[Saved entries]
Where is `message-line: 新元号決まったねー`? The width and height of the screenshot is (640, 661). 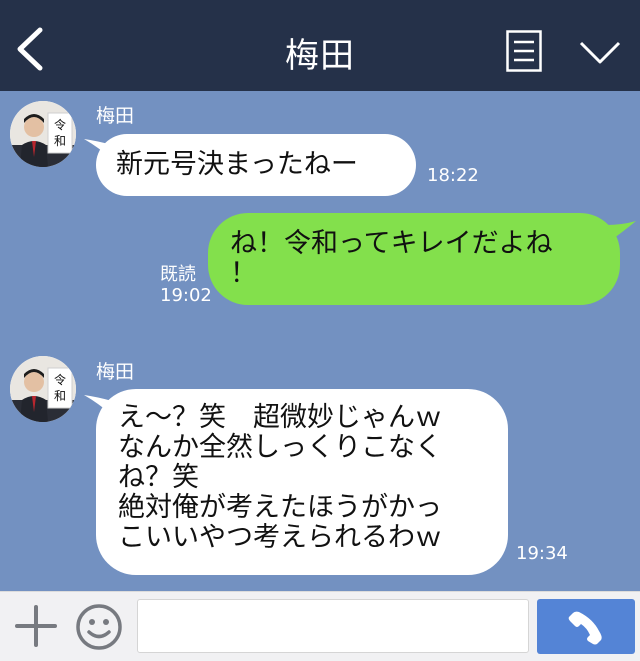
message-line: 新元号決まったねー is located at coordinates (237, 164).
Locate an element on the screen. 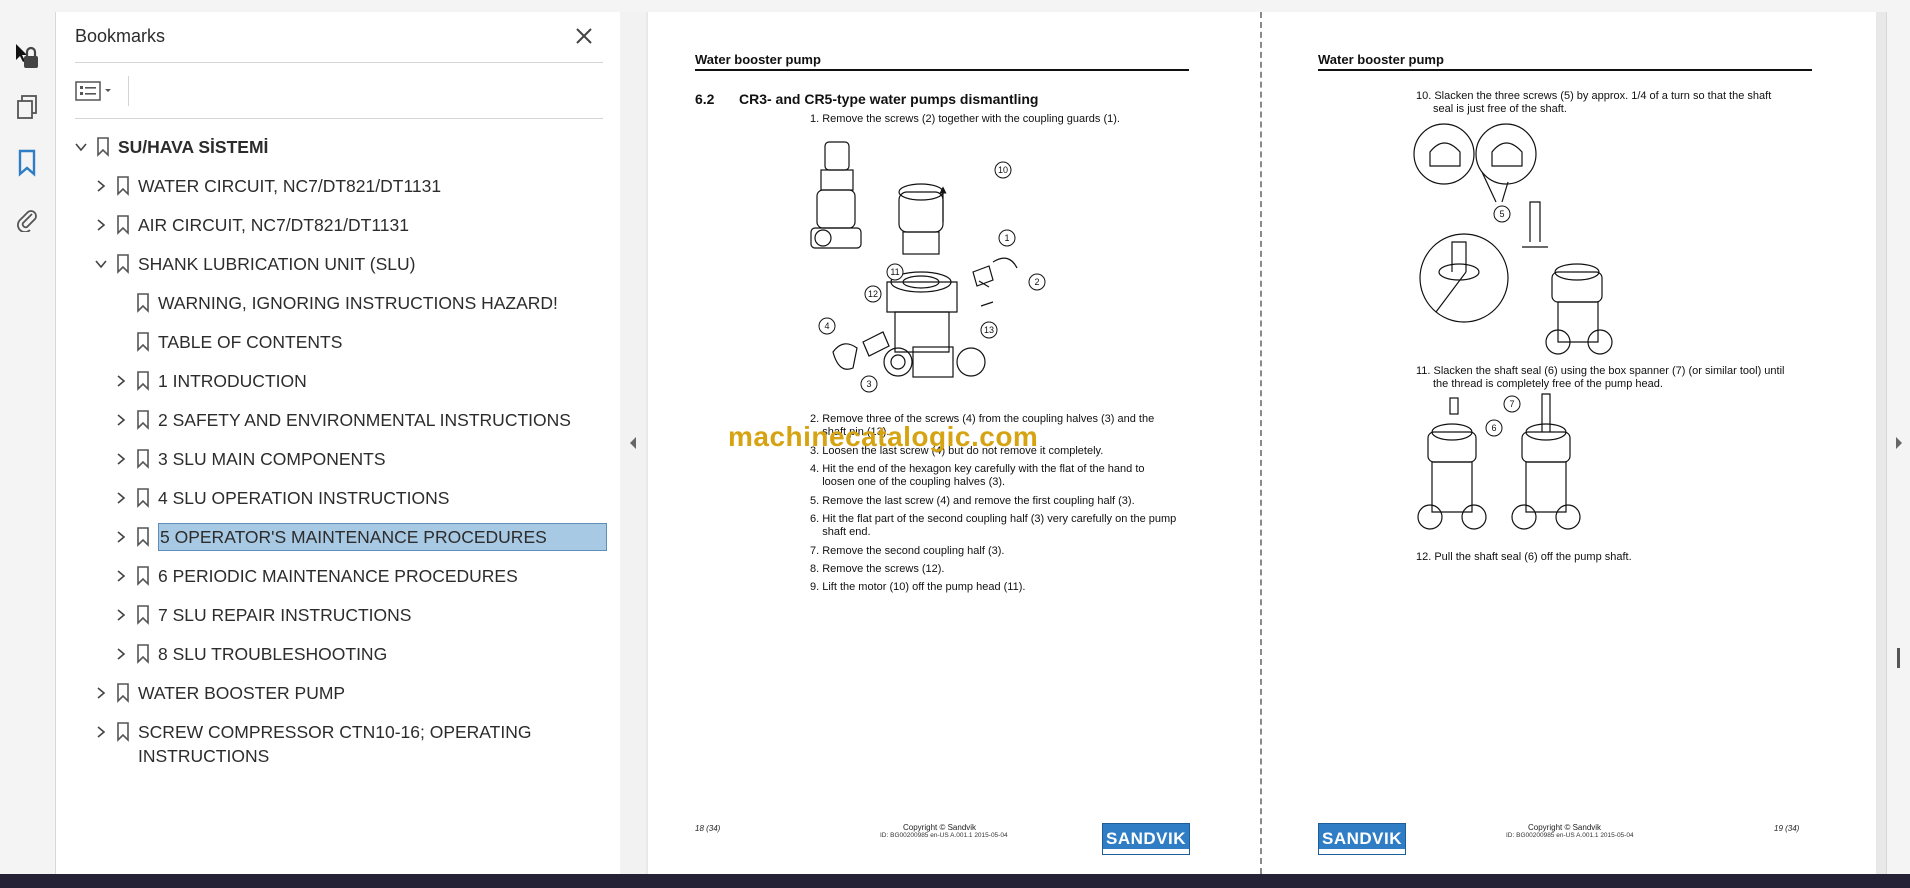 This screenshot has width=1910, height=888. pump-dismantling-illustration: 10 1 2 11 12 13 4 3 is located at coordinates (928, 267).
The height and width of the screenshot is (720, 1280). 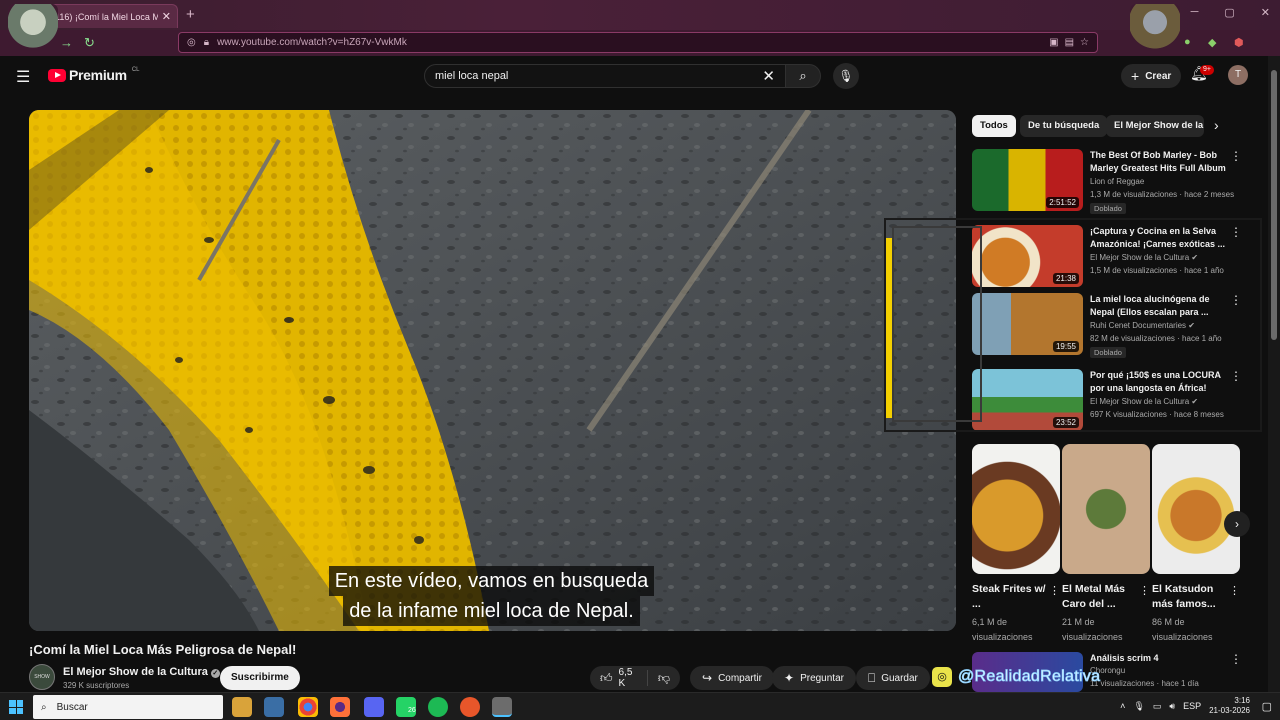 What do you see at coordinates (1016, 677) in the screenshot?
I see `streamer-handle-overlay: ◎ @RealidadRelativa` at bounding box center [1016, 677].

**Try it**
Copy everything from the start of the rows down to and including the line that contains "message-line: 新元号決まったねー is". Leave the pictures out of your copy.

**Finished exercise**
Where is `message-line: 新元号決まったねー`? The width and height of the screenshot is (640, 661). 
message-line: 新元号決まったねー is located at coordinates (237, 164).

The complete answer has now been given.